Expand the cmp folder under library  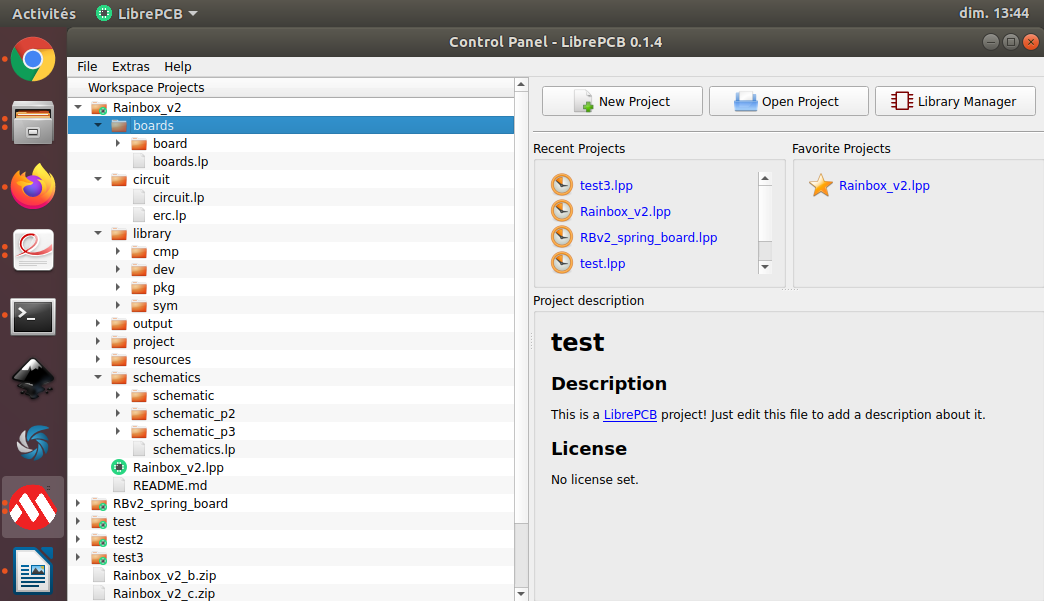[x=118, y=251]
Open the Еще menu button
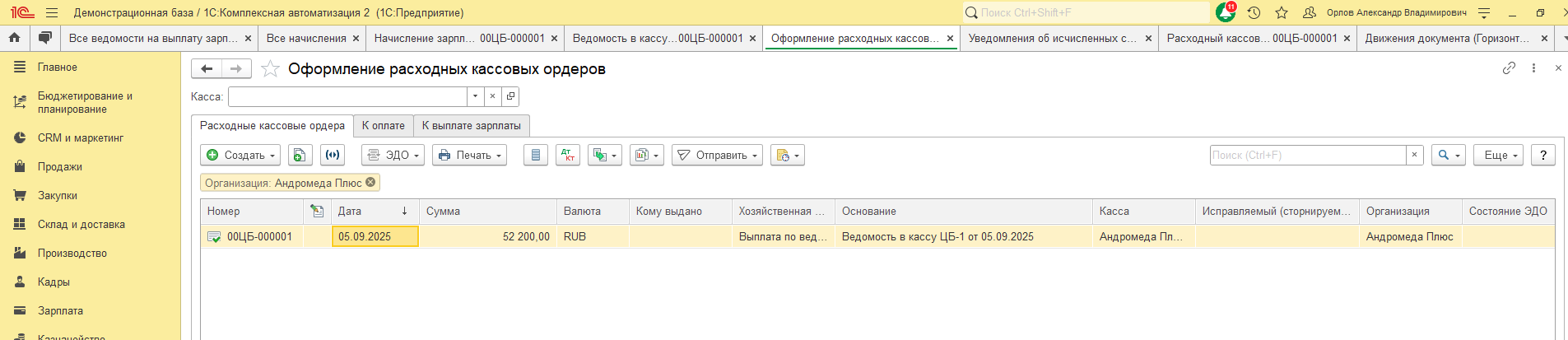This screenshot has height=340, width=1568. [x=1500, y=155]
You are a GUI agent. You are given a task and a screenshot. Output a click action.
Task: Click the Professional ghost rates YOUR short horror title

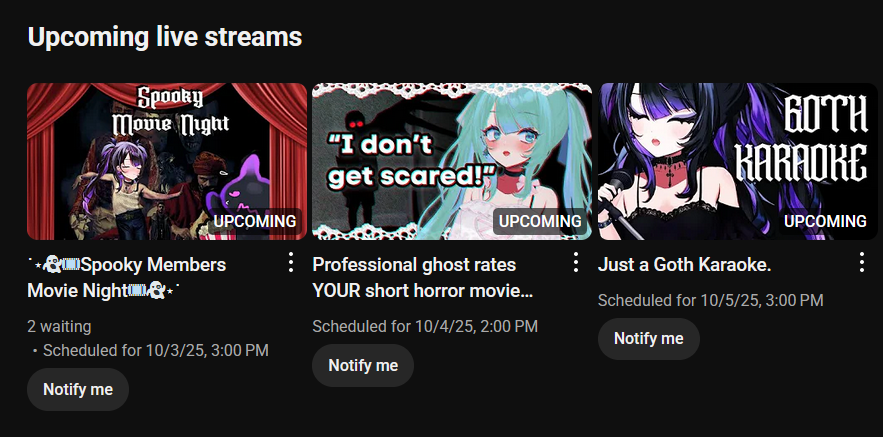422,278
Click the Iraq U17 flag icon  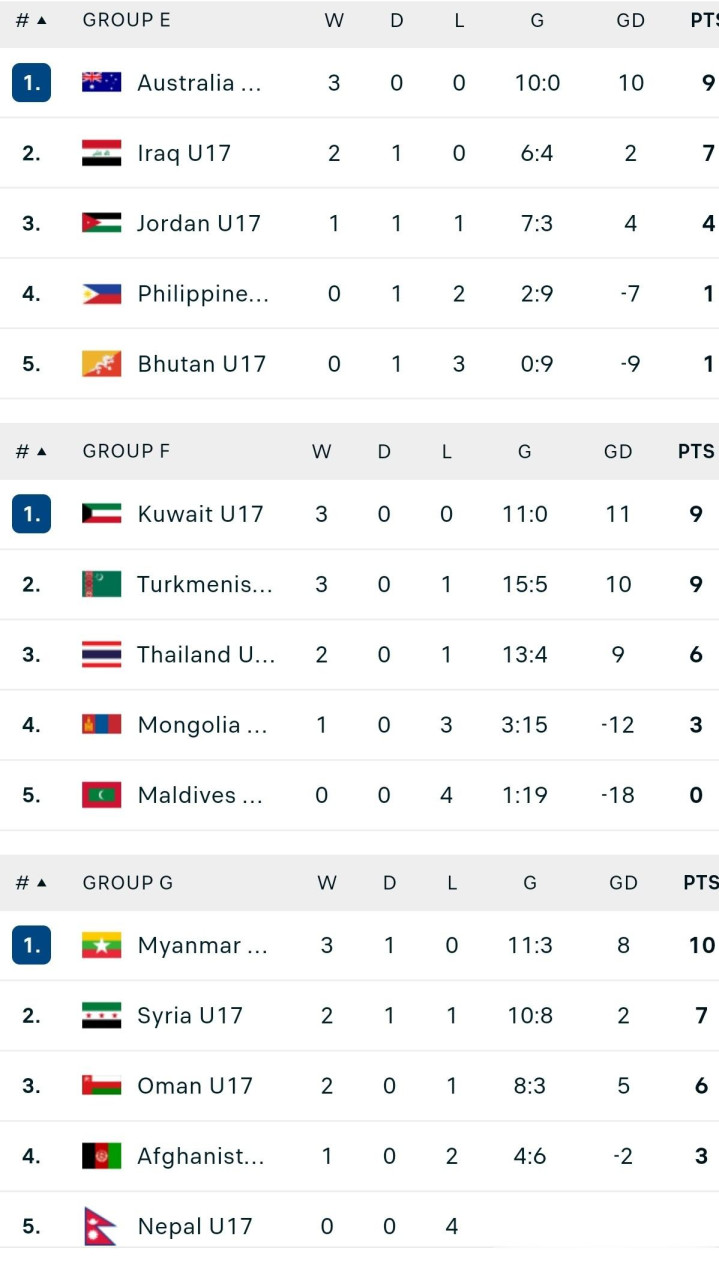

• _AIM OF THE EXERCISE_:
I need the lines from the line holding "Open the Еще menu button" through the end of the material, inclusive, restated word for word and without pictures.

• _ANSWER AREA_:
Open the Еще menu button
This screenshot has height=340, width=1568. [x=1500, y=155]
You are a GUI agent. You are given a task and a screenshot. Output a click action.
Task: Click the Professional ghost rates YOUR short horror title

422,278
Click the Iraq U17 flag icon  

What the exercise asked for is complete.